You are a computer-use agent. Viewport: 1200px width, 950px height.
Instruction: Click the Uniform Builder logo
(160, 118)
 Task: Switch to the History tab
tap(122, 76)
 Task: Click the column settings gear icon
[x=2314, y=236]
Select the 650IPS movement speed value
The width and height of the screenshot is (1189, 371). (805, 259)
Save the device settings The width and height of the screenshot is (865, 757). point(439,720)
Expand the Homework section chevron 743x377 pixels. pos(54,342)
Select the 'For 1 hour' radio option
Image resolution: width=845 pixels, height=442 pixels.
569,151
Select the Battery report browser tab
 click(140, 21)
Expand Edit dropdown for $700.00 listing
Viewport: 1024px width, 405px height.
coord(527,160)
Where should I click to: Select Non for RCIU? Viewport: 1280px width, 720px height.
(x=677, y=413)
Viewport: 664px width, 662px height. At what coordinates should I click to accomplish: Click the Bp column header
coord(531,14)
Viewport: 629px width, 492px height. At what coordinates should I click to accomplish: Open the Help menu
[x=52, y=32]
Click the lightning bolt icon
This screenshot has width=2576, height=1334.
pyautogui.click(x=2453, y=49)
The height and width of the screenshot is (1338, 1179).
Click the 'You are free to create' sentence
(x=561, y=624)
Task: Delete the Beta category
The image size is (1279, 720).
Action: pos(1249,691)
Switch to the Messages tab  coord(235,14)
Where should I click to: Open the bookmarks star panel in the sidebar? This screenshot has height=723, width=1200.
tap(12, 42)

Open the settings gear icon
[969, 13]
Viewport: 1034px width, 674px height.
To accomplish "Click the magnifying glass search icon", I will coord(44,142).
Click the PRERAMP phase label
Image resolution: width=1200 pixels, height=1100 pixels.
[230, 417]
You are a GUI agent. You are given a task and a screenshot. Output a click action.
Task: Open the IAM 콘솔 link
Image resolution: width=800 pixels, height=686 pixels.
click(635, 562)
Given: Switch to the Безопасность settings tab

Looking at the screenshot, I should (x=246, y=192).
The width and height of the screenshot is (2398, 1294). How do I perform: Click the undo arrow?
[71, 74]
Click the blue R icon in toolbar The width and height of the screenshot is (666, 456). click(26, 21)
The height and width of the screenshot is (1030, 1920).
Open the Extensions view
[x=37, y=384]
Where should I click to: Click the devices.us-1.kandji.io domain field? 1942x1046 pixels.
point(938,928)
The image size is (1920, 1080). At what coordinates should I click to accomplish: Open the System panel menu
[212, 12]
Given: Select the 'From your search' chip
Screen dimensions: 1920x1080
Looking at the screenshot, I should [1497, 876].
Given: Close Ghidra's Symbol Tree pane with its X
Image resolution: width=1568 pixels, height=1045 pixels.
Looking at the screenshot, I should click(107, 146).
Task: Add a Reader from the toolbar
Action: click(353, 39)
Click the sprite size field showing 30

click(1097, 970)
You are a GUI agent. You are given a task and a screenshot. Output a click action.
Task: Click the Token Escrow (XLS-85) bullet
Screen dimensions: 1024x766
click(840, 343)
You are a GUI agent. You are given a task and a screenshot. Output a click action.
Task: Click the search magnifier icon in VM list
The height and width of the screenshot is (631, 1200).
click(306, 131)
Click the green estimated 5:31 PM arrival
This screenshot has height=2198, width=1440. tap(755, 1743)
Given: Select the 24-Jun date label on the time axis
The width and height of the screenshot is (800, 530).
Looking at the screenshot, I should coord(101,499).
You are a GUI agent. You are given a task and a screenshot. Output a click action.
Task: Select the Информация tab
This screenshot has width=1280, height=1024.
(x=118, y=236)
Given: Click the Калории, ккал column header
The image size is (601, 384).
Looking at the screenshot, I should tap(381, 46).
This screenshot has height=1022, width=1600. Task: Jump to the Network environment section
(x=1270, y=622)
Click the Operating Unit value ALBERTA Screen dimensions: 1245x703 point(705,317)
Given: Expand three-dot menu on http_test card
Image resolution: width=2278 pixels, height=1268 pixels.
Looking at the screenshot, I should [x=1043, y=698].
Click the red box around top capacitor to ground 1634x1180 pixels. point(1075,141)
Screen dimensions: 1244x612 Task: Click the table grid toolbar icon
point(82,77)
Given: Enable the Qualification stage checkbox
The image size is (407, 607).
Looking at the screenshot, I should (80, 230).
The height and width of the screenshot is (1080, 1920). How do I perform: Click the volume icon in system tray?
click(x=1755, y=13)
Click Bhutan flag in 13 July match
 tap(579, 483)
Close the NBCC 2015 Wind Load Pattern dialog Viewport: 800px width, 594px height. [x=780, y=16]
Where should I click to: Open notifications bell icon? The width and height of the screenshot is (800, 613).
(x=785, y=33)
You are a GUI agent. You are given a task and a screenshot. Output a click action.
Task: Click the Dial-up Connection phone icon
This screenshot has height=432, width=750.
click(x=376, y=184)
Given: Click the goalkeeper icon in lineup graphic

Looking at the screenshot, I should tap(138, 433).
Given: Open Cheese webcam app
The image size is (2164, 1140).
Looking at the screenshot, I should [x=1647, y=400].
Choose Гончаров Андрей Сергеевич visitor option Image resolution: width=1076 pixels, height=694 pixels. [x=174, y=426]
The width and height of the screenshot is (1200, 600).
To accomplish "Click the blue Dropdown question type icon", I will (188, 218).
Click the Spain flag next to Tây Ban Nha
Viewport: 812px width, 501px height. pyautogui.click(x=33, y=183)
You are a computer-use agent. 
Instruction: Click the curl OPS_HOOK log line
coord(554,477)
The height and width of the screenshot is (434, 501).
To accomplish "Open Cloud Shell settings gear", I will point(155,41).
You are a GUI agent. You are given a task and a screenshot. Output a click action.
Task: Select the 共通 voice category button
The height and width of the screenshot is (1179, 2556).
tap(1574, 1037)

* * *

(Objective)
Extract the lines of the records that run from the line containing "Choose Гончаров Андрей" through the line containing "I will point(155,41).", including both of those lines, and reproduce them verbatim.

(Solution for this task)
Choose Гончаров Андрей Сергеевич visitor option Image resolution: width=1076 pixels, height=694 pixels. [x=174, y=426]
The width and height of the screenshot is (1200, 600).
To accomplish "Click the blue Dropdown question type icon", I will (188, 218).
Click the Spain flag next to Tây Ban Nha
Viewport: 812px width, 501px height. pyautogui.click(x=33, y=183)
You are a computer-use agent. 
Instruction: Click the curl OPS_HOOK log line
coord(554,477)
The height and width of the screenshot is (434, 501).
To accomplish "Open Cloud Shell settings gear", I will point(155,41).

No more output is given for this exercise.